◆ Work request
Wherever a line in the records contains the word "network", return that line.

◆ Recorded data
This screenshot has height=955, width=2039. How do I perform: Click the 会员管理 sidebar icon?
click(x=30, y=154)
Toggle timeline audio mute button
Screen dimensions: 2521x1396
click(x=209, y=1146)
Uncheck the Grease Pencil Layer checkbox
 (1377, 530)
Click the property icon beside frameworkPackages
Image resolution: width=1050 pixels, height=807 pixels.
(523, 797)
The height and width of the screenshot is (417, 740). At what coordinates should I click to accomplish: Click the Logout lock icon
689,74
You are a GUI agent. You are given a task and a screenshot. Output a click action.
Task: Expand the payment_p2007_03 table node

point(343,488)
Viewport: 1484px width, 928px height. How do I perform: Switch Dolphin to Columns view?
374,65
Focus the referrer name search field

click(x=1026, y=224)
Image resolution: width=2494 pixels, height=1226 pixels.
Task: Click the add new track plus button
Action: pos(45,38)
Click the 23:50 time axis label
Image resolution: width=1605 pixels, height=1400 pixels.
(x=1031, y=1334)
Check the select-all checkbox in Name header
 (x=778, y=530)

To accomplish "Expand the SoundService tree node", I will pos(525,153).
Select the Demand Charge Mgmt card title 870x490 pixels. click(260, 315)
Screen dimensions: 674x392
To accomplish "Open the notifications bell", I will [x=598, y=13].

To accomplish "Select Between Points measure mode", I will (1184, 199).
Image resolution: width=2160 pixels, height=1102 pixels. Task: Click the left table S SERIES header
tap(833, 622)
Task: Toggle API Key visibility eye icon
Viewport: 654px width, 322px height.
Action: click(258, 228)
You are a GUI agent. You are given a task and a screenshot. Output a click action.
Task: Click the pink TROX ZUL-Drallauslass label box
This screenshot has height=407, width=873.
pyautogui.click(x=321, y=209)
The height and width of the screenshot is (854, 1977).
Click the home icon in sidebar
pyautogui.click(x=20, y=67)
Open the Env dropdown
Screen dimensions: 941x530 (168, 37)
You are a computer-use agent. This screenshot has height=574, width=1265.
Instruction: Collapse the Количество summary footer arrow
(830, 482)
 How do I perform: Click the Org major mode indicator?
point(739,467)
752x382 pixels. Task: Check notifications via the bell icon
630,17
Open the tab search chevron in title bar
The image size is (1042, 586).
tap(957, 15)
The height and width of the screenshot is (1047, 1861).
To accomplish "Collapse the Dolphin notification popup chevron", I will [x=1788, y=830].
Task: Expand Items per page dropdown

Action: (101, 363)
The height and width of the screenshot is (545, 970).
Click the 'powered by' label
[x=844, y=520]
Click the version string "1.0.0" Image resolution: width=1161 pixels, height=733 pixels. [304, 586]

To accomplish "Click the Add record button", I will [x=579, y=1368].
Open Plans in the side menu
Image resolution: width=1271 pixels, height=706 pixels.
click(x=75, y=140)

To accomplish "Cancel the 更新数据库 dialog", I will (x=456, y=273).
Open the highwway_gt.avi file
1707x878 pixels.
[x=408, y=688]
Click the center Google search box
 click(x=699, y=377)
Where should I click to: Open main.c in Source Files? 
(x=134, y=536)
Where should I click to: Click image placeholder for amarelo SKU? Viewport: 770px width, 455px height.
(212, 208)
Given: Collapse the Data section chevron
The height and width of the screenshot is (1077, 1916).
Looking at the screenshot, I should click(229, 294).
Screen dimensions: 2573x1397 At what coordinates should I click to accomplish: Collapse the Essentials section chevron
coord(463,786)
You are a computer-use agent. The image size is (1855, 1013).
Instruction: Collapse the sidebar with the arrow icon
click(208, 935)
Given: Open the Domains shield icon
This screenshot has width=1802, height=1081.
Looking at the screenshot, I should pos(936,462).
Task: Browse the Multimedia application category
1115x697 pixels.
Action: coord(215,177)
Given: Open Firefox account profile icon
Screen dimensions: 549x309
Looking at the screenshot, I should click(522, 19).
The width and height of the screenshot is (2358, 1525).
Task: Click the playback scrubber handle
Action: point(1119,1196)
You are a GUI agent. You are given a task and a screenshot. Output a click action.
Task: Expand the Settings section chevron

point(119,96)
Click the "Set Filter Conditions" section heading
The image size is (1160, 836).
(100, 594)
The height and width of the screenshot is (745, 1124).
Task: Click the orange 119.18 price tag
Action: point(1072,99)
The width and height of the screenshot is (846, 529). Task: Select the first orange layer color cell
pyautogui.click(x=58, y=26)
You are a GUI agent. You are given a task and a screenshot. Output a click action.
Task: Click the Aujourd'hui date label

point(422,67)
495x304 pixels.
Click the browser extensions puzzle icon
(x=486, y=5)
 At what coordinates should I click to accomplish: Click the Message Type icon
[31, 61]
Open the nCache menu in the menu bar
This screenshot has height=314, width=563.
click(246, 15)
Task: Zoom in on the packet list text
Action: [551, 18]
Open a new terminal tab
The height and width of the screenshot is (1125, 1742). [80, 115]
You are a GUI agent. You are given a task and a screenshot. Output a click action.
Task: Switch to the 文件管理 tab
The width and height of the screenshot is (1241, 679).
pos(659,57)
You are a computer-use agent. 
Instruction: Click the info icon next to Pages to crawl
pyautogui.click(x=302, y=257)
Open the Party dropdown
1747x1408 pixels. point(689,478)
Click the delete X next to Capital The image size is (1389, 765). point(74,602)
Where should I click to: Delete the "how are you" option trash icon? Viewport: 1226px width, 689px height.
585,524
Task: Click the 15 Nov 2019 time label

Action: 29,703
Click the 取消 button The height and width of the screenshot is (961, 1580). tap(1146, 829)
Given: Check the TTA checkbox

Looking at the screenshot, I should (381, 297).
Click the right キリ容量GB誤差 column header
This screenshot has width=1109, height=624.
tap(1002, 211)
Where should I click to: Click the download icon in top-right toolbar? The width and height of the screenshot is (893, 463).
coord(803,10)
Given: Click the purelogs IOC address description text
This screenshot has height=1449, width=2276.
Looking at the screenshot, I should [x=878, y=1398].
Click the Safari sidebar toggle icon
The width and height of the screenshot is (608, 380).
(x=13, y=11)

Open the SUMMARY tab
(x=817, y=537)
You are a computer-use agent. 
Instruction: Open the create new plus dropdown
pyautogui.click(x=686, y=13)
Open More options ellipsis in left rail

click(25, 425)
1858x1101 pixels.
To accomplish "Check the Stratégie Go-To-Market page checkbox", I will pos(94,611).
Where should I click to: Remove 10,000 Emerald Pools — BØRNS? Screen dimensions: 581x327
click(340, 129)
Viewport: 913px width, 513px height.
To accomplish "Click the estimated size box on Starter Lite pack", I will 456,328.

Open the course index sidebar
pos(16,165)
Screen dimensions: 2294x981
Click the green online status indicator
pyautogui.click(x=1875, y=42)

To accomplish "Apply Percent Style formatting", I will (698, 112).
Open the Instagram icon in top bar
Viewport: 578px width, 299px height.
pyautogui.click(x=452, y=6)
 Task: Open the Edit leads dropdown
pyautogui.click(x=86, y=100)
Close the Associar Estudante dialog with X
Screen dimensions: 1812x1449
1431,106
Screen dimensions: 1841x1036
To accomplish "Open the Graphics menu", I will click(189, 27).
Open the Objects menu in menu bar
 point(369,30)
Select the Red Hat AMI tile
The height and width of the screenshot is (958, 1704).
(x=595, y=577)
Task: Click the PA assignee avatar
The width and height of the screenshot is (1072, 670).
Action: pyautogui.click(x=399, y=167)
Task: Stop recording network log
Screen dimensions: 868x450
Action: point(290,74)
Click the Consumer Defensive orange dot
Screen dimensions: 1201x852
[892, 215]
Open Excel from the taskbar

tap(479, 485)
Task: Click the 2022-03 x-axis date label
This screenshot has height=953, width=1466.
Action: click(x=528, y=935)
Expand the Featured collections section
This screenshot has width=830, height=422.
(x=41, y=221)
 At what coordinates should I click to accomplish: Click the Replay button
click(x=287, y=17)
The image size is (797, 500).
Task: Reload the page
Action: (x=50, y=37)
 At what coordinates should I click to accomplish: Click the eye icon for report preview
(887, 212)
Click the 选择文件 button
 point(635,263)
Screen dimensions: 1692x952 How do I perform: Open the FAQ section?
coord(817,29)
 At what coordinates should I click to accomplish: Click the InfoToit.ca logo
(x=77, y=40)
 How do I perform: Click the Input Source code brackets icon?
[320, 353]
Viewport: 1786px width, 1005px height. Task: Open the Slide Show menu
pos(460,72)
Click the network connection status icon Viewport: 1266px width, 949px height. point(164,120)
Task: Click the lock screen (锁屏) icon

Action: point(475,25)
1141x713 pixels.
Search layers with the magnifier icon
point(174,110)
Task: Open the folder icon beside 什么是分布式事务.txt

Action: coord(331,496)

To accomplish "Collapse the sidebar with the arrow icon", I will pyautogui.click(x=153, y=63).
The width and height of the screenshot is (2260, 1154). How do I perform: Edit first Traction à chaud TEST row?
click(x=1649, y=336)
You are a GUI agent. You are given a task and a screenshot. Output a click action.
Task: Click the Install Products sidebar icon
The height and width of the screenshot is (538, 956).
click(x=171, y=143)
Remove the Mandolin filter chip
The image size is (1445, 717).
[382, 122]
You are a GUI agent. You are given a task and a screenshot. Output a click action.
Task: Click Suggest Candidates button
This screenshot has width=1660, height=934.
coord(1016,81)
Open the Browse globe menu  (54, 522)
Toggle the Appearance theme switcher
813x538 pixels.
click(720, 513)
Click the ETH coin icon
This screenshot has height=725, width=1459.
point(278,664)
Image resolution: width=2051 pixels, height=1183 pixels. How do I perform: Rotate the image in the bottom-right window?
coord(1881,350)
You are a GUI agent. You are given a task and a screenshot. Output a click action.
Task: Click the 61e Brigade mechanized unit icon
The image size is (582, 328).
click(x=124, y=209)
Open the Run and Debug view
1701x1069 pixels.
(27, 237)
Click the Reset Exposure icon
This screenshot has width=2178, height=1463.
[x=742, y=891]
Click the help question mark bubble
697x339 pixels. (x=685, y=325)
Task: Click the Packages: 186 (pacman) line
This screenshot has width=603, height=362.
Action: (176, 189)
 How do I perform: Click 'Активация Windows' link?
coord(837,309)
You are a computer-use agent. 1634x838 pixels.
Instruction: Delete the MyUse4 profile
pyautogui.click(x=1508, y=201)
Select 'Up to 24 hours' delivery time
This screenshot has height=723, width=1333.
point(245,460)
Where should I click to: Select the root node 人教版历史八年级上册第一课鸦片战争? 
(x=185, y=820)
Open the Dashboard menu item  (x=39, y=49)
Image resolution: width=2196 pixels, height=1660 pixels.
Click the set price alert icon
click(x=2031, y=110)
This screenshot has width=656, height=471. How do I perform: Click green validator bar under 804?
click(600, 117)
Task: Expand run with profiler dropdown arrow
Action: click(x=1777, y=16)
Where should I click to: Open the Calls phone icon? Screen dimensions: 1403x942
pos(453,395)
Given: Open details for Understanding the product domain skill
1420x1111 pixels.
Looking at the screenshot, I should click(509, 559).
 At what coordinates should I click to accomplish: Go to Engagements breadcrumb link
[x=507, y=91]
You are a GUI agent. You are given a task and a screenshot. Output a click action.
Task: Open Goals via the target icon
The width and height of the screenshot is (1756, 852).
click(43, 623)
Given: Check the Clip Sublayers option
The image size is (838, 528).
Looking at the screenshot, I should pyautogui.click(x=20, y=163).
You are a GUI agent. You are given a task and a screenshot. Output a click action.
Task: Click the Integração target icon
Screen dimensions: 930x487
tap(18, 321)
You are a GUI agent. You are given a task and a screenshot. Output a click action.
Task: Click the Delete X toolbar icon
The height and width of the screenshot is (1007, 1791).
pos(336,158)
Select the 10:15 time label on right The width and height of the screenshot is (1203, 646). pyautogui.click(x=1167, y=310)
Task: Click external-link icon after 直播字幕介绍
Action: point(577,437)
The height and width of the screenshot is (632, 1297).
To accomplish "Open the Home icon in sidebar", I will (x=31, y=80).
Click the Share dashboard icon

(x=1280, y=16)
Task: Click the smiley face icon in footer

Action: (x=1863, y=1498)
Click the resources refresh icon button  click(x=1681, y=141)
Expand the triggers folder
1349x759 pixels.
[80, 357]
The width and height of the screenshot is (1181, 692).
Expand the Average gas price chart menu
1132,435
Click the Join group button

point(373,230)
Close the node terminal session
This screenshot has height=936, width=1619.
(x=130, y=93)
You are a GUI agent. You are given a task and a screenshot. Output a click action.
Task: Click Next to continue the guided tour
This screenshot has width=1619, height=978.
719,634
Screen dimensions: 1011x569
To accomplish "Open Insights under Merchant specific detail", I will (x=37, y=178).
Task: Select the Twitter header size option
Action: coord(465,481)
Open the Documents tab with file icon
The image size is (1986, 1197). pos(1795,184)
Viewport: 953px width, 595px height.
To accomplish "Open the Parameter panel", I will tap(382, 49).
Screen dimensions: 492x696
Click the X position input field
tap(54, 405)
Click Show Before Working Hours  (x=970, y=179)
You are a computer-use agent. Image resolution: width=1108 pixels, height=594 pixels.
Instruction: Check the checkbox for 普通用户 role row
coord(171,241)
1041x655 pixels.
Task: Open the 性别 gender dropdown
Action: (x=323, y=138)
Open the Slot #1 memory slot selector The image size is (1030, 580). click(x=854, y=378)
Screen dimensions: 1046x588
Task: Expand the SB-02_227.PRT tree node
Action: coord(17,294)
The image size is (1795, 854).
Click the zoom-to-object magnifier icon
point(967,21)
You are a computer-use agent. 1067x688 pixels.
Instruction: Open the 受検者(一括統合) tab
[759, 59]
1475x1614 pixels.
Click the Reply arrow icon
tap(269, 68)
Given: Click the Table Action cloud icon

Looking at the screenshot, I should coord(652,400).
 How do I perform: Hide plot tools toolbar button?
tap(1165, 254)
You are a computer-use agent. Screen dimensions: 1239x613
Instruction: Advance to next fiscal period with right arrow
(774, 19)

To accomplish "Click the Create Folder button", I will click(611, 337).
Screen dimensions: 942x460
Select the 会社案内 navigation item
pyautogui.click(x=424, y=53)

◆ Answer box
Task: Stop recording network log
Click the network connection status icon Viewport: 1266px width, 949px height. point(164,120)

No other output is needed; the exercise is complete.